After finding the line containing "Task: Click the Görev Yöneticisi process icon" below, please output that line and each following one through the line containing "Task: Collapse the lib/bandit/http2 folder", exactly as written.

++++ EXERCISE MATERIAL ++++

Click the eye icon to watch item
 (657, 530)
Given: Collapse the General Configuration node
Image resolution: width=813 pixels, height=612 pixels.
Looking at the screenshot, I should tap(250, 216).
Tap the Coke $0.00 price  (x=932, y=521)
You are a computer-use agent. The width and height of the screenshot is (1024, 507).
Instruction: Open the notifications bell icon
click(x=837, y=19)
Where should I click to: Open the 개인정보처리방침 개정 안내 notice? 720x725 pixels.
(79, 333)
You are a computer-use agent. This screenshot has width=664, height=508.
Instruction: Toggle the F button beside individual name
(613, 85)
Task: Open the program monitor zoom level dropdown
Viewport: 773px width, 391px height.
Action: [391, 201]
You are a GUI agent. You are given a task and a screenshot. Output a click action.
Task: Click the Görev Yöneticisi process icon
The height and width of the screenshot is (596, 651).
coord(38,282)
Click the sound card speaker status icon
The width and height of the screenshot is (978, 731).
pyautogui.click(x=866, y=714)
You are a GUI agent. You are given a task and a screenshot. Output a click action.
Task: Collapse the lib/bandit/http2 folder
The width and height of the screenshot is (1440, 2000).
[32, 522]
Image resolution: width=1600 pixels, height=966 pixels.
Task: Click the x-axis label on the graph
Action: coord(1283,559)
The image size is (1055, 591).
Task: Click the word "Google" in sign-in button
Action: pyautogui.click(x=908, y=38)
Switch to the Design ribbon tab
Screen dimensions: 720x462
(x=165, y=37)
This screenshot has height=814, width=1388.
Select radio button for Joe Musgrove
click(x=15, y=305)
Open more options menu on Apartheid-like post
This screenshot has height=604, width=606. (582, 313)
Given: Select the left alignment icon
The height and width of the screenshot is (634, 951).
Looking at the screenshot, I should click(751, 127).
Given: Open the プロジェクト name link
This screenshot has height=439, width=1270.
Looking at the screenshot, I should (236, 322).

++++

# TASK RESPONSE:
Task: Click the Görev Yöneticisi process icon
The height and width of the screenshot is (596, 651).
coord(38,282)
Click the sound card speaker status icon
The width and height of the screenshot is (978, 731).
pyautogui.click(x=866, y=714)
You are a GUI agent. You are given a task and a screenshot. Output a click action.
Task: Collapse the lib/bandit/http2 folder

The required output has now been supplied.